----- MATERIAL PROVIDED
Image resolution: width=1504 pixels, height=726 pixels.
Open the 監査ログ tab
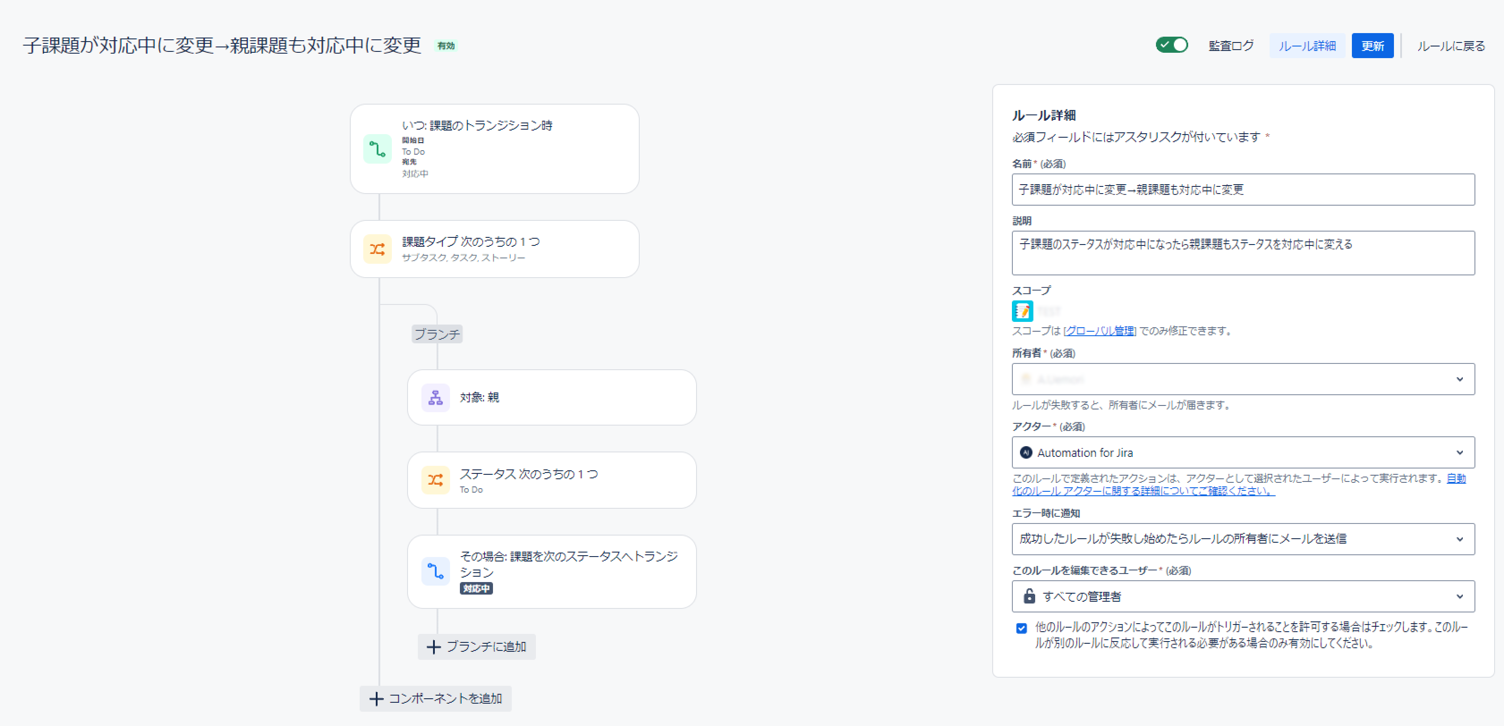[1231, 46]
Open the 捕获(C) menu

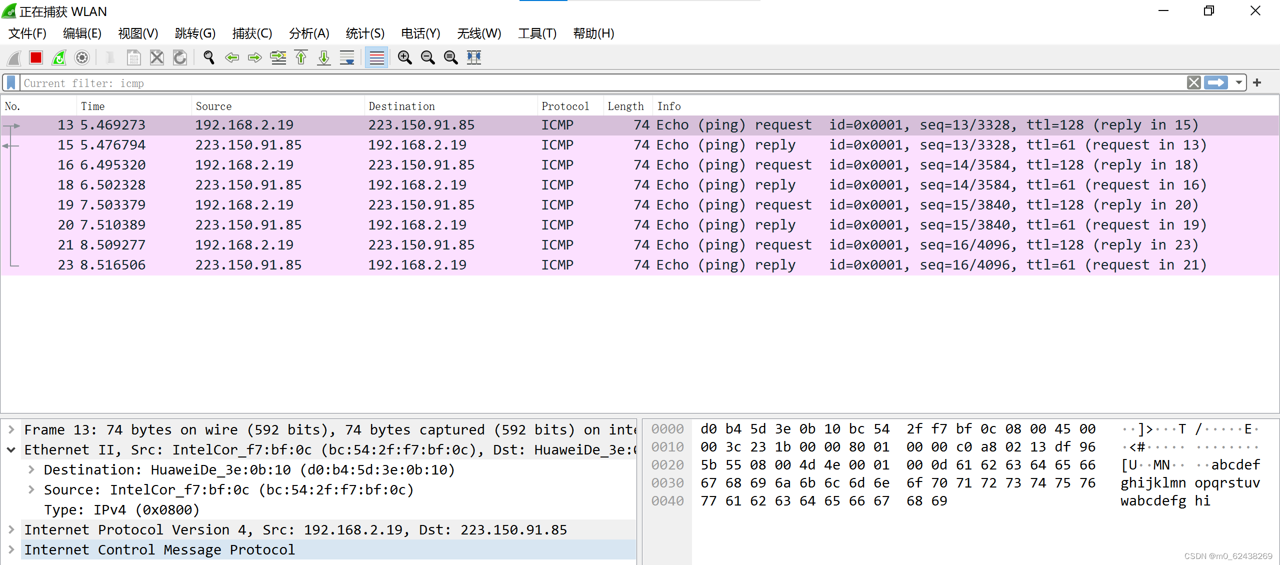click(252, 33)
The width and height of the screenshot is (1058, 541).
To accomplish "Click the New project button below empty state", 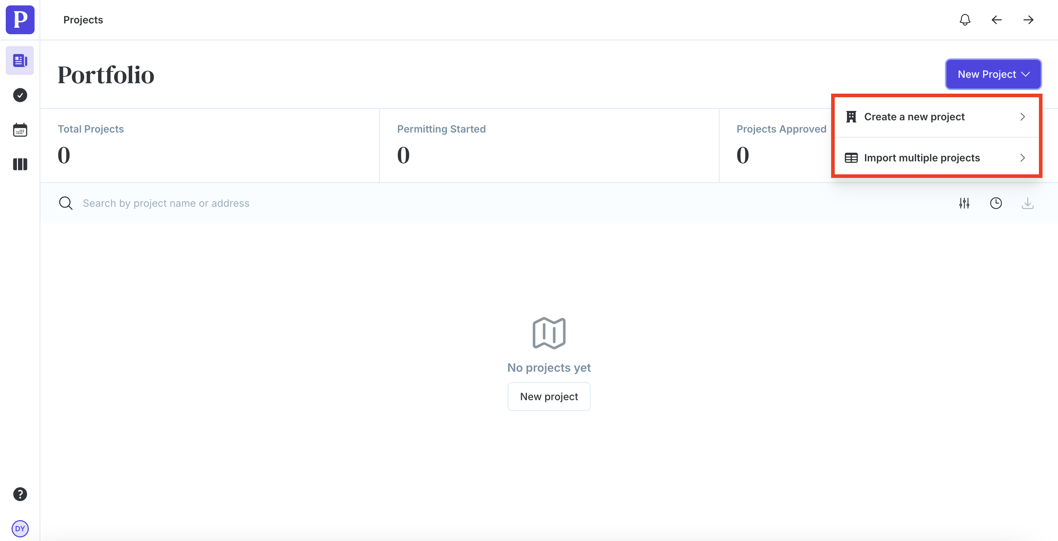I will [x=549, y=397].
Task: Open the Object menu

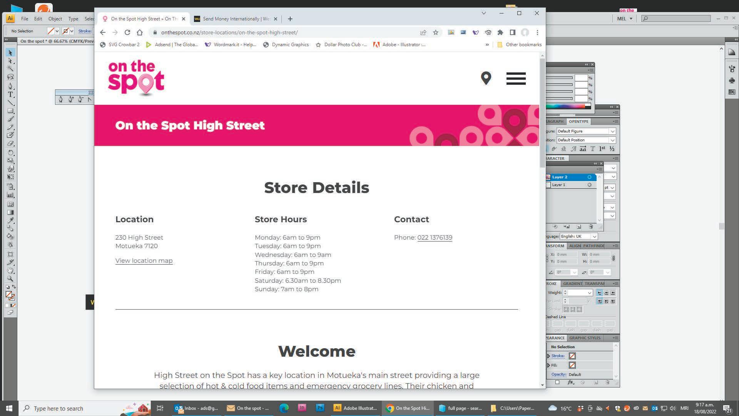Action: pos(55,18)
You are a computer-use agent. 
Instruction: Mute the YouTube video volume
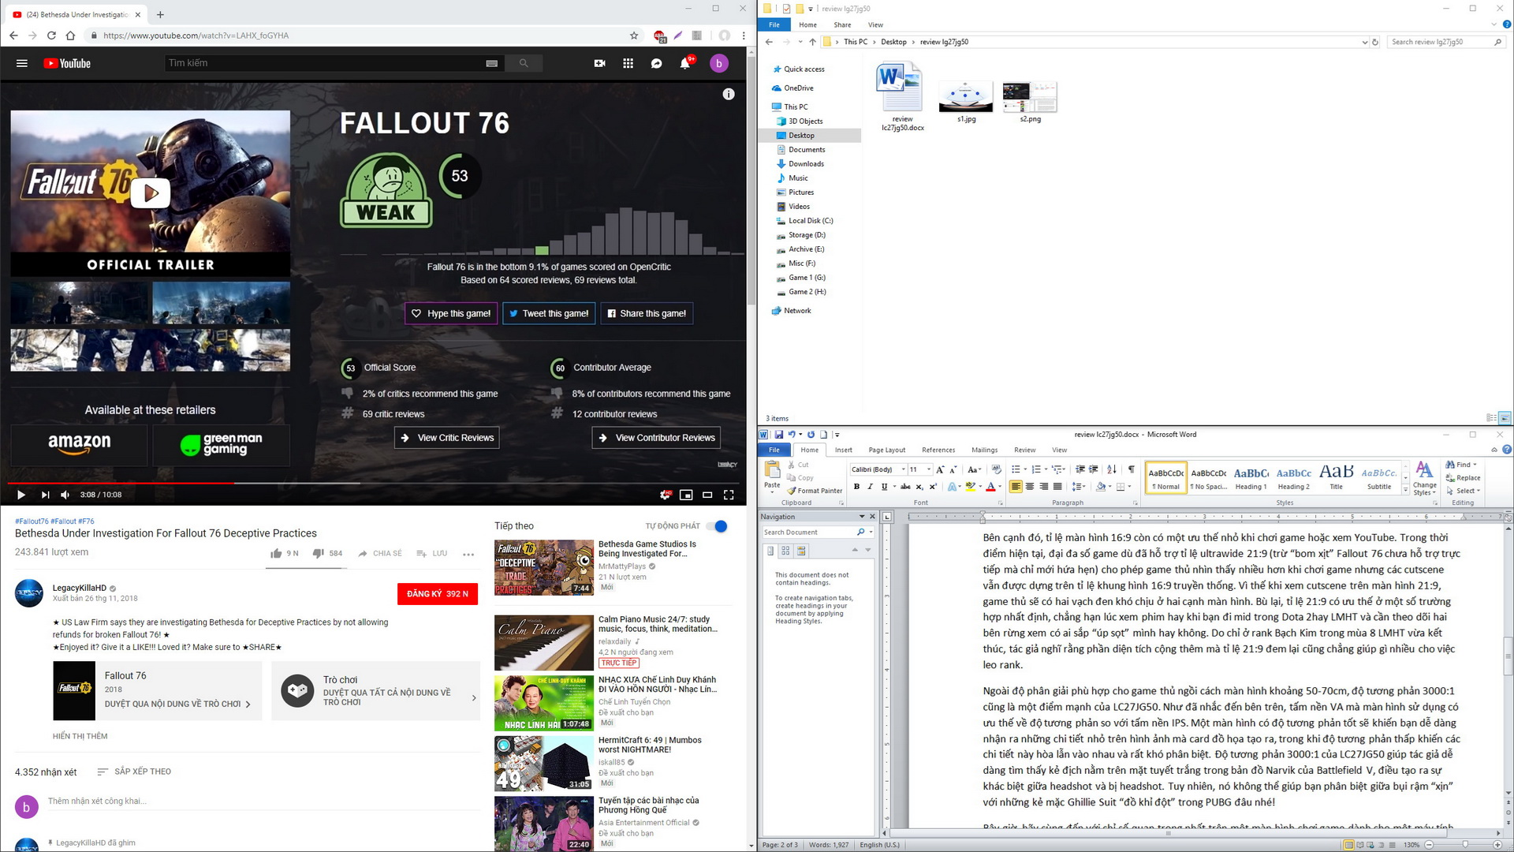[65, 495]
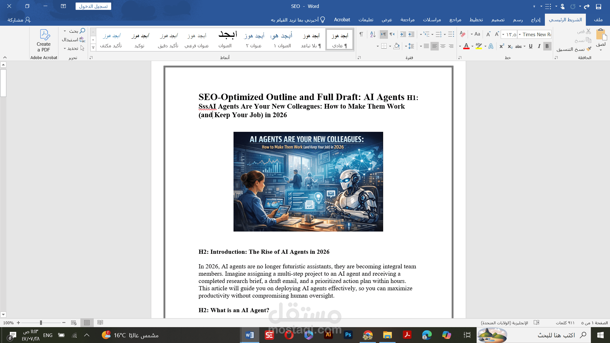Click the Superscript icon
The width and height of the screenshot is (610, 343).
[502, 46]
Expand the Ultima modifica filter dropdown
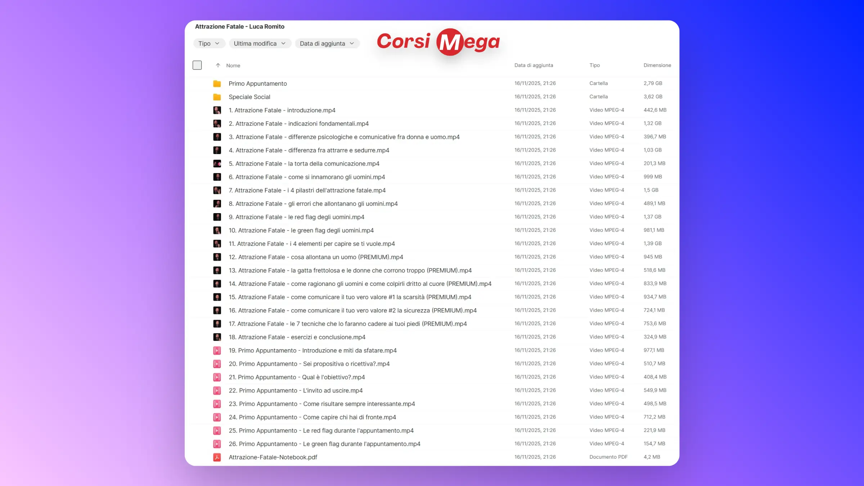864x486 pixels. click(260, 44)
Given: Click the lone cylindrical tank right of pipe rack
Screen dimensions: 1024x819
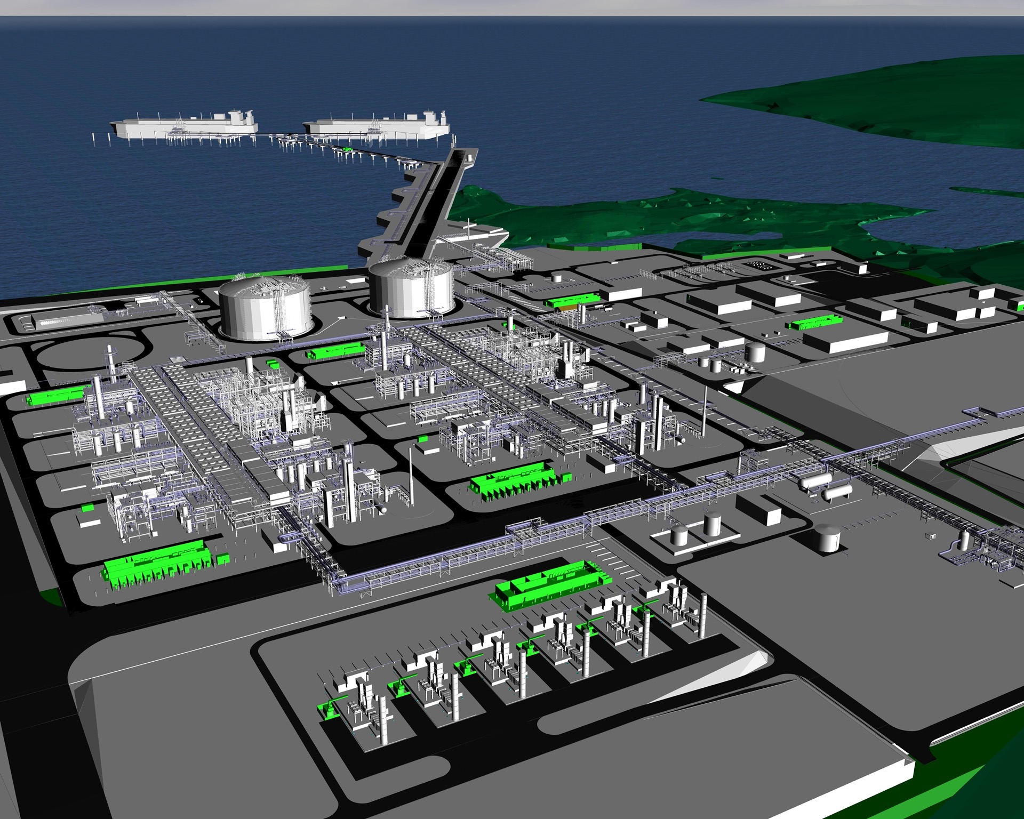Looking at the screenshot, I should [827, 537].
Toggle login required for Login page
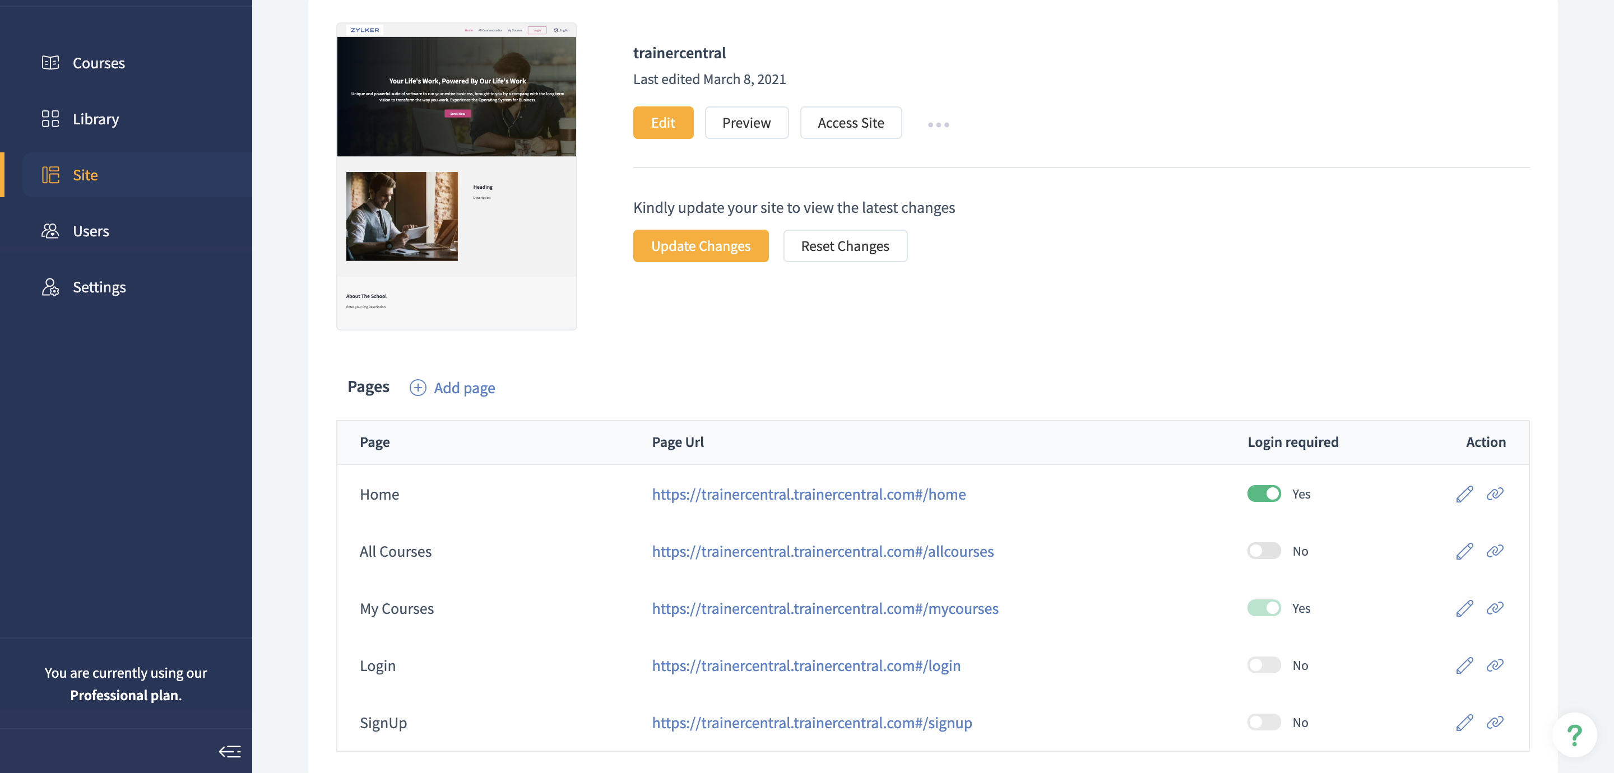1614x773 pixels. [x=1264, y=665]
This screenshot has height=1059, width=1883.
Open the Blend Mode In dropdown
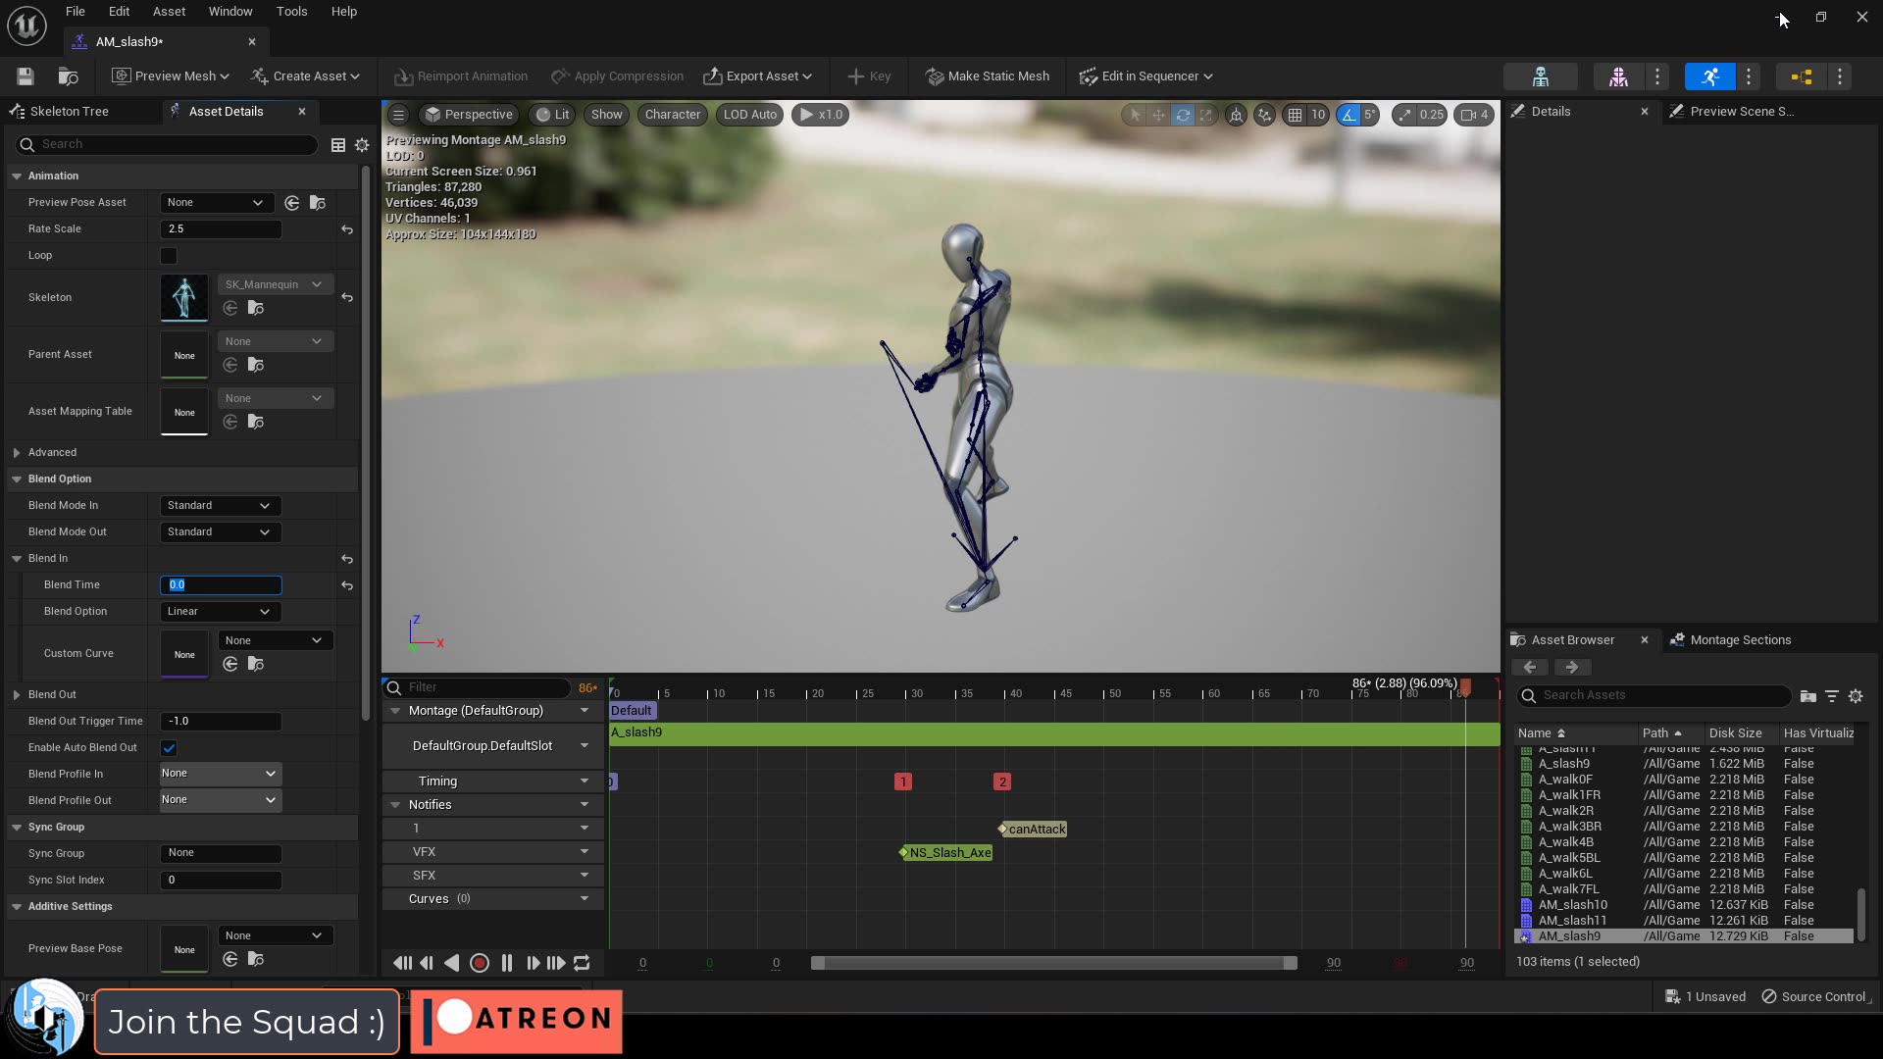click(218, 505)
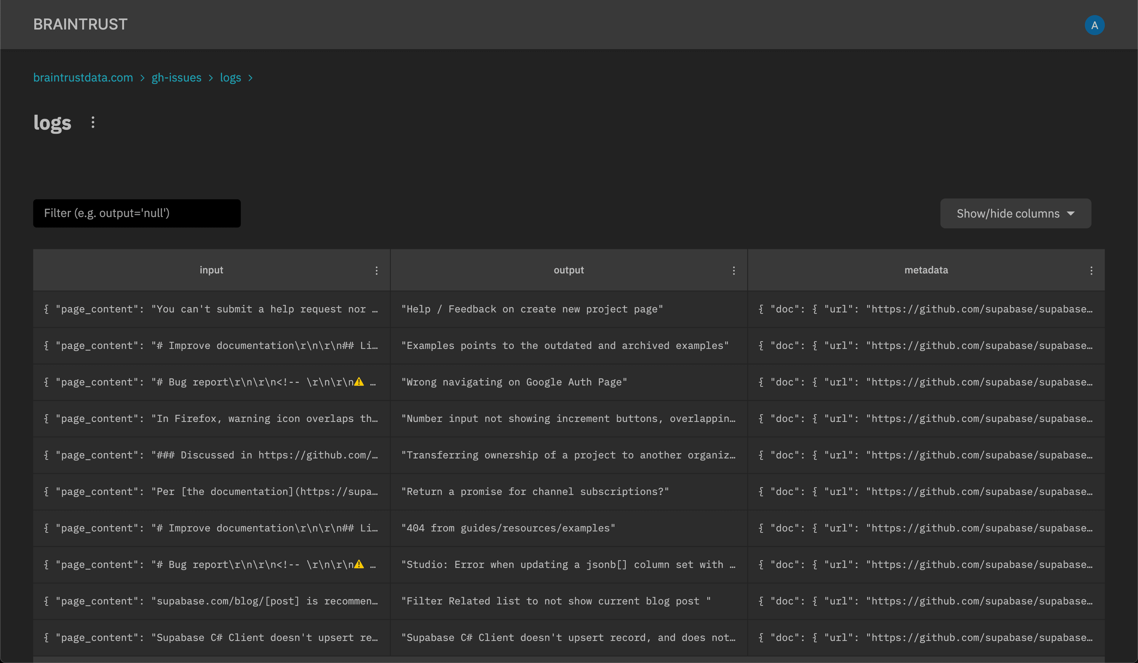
----------
GOAL OF THE EXERCISE — Only one thing is required: an exact printout of the lines from the line containing "Task: Open the Object menu" through the last line of the records, pictures excluded.

EXPECTED ANSWER —
Task: Open the Object menu

Action: pos(55,18)
You are a computer-use agent. 
Instruction: Mute the YouTube video volume
[65, 495]
Click the Superscript icon
The width and height of the screenshot is (610, 343).
[502, 46]
Expand the Ultima modifica filter dropdown
864x486 pixels. click(260, 44)
Given: Click the lone cylindrical tank right of pipe rack
Screen dimensions: 1024x819
Looking at the screenshot, I should [827, 537].
Toggle login required for Login page
1614x773 pixels. [x=1264, y=665]
This screenshot has height=1059, width=1883.
Open the Blend Mode In dropdown
click(218, 505)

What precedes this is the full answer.